Dans la décision australienne De Garis v. Neville Jeffress Pidler Pty. Ltd. (1990), 37 F.C.R. 99 (F.C. Aust.), une conclusion similaire est tirée à l'égard de la loi sur le droit d'auteur de ce pays. Dans cette affaire, les défendeurs tentaient de faire valoir que le service de coupures de presse qu'ils offraient constituait une utilisation équitable étant donné que leurs clients effectuaient des recherches. La Cour a déclaré que c'est l'activité exercée par le plagiaire (Jeffress) et non celle de ses clients qui est pertinente.

À mon avis, le facteur le plus important pour interpréter le sens du mot "recherche" dans notre loi est le fait que, contrairement à l'utilisation équitable aux fins de critique, de compte rendu ou de communication de nouvelles, il n'est pas exigé que la source soit identifiée (lorsque l'utilisation est faite aux fins de recherche). L'omission de cette exigence indique que l'utilisation visée par l'étude privée et la recherche ne comporte pas la communication au public de l'œuvre reproduite.

Voyons maintenant la signification de l'expression "aux fins de critique" de l'article 29.1. Je souligne d'abord que le mot "critique" est accompagné de l'expression "compte rendu". Le principe d'interprétation des lois noscitur a sociis donnerait à croire que ces deux expressions sont probablement reliées. Par exemple, pour qu'il y ait critique ou compte rendu, il faut citer les œuvres faisant l'objet de la critique ou du compte rendu. Aussi, dans le cadre de la critique ou du compte rendu d'une œuvre déterminée, il peut être nécessaire de citer d'autres œuvres à des fins de comparaison.

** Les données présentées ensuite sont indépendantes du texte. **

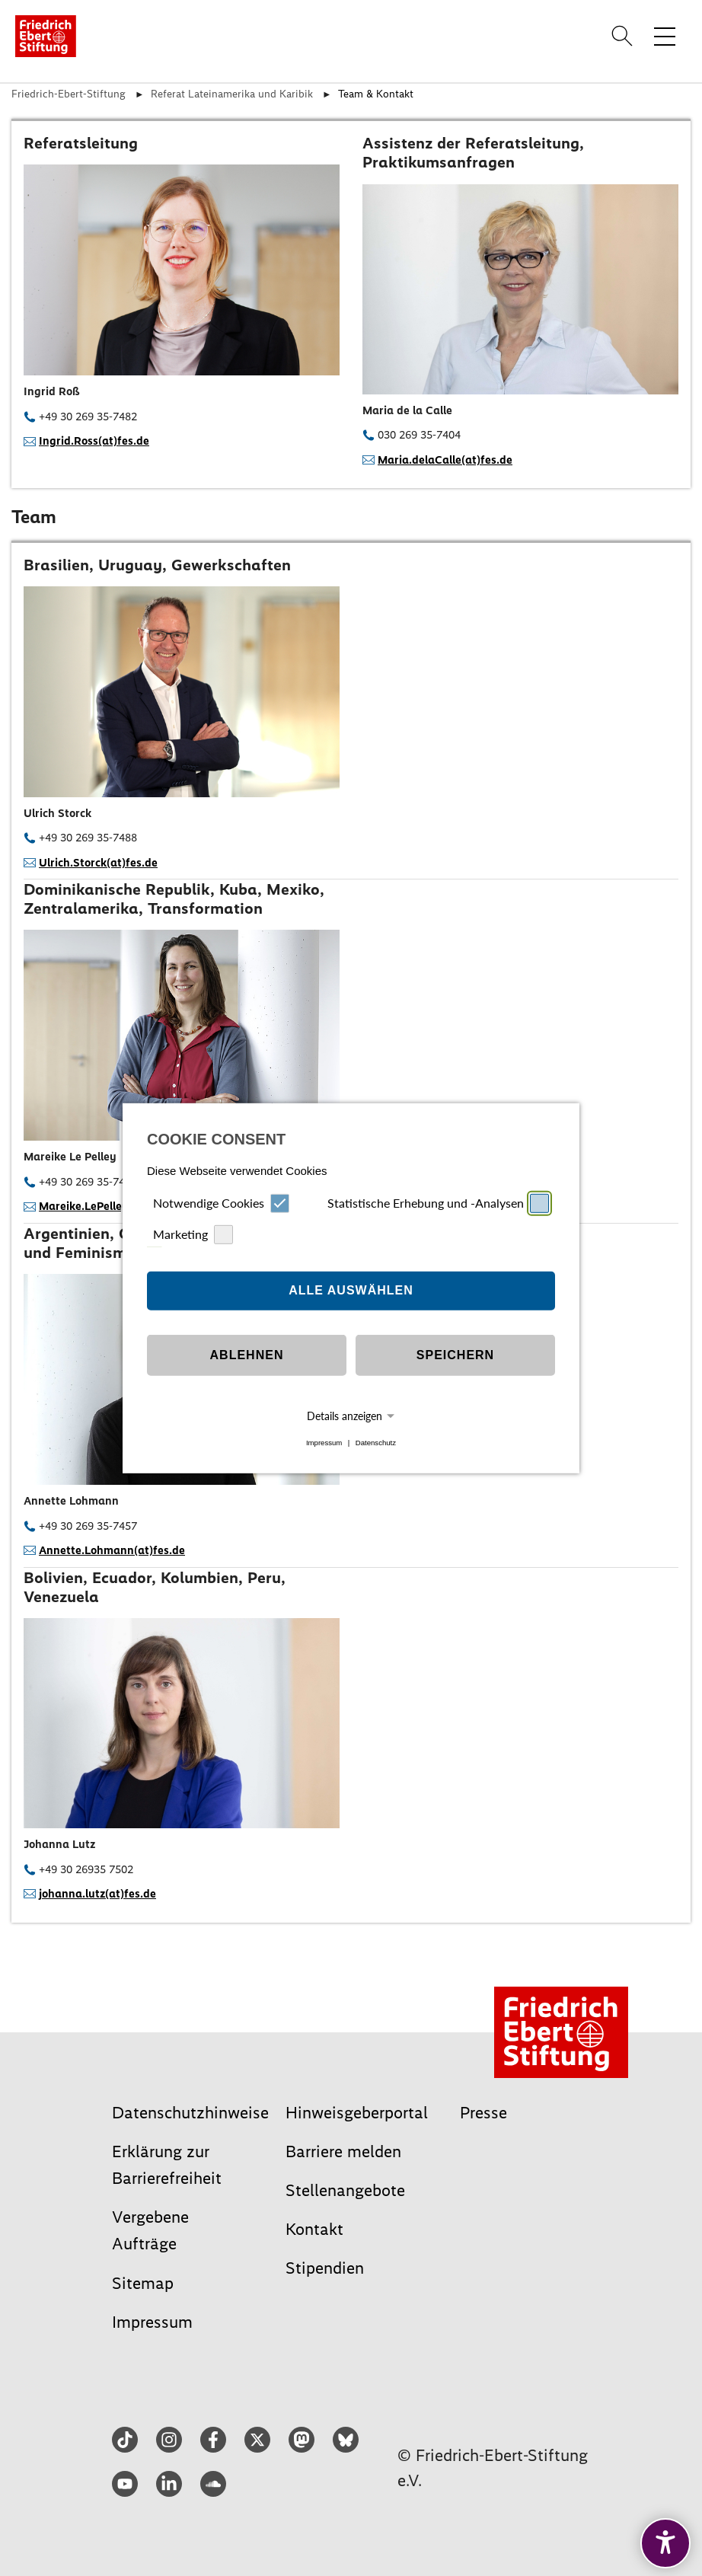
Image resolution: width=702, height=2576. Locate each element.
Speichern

Au nombre des définitions du mot "critique" figurant dans le Oxford English Dictionary , 2e éd. (1989) se trouve la suivante:

[traduction] Critique: [. . .]

Art. d'évaluer les qualités et la nature d'une œuvre littéraire ou artistique; fonction ou travail d'un critique. [. . .] Spéc., la science critique qui traite du texte, de la nature, de la composition et de l'origine des documents littéraires [. . .]

La jurisprudence a établi que ce n'est pas simplement le texte ou la composition d'une œuvre qui peut faire l'objet d'une critique, mais aussi les idées qui y sont énoncées. Hubbard v Vosper, [1972] 1 All ER 1023 (C.A.), est l'arrêt le plus fréquemment cité pour les critères applicables à cet égard.

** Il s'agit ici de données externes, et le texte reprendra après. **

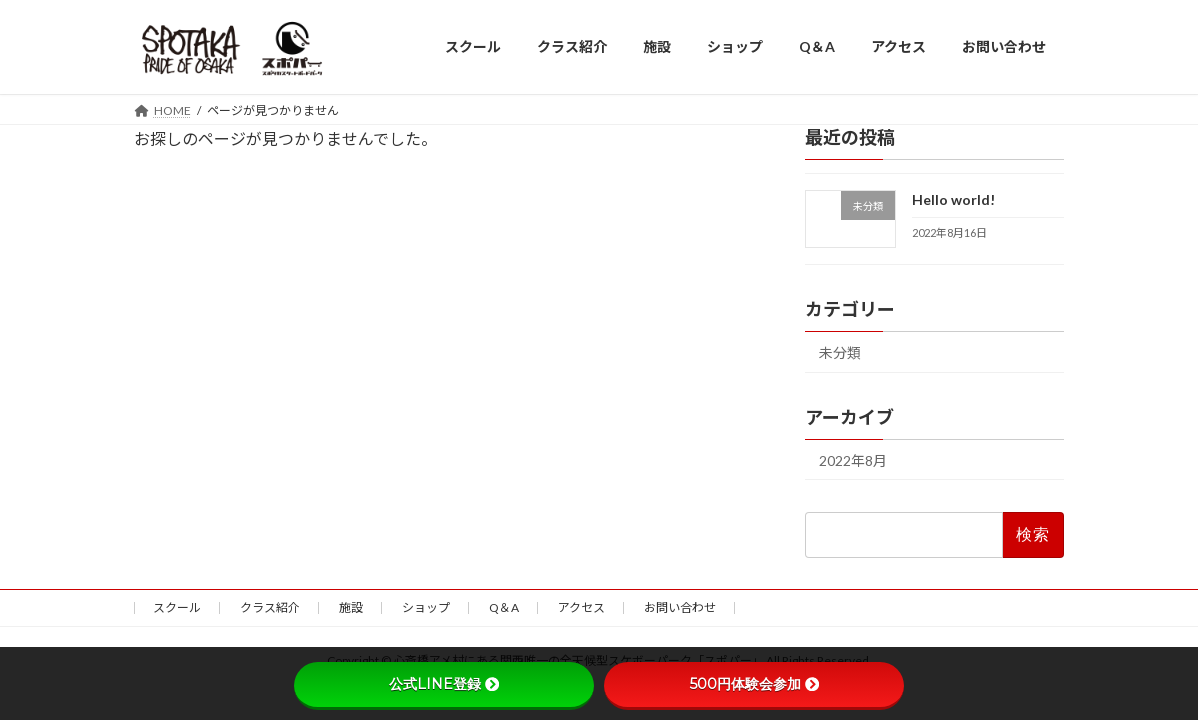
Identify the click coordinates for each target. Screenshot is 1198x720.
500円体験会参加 (754, 684)
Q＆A (504, 607)
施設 (351, 607)
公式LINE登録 (444, 684)
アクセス (581, 607)
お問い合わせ (680, 607)
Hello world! (953, 199)
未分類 (840, 351)
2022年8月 (853, 459)
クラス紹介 (270, 607)
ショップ (426, 607)
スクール (177, 607)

Même si MM. Holmes et Lecker ont tenté de la qualifier d'utilisation aux fins de recherche et de compte rendu, l'utilisation qui a été faite de l'œuvre de Mme Hager n'est tout simplement pas visée par ces définitions. L'utilisation qui a été faite des citations et des paraphrases tirées de l'œuvre de Mme Hager n'a pas été faite aux fins de recherche non plus qu'aux fins de critique du texte ou des idées de l'œuvre de Barbara Hager.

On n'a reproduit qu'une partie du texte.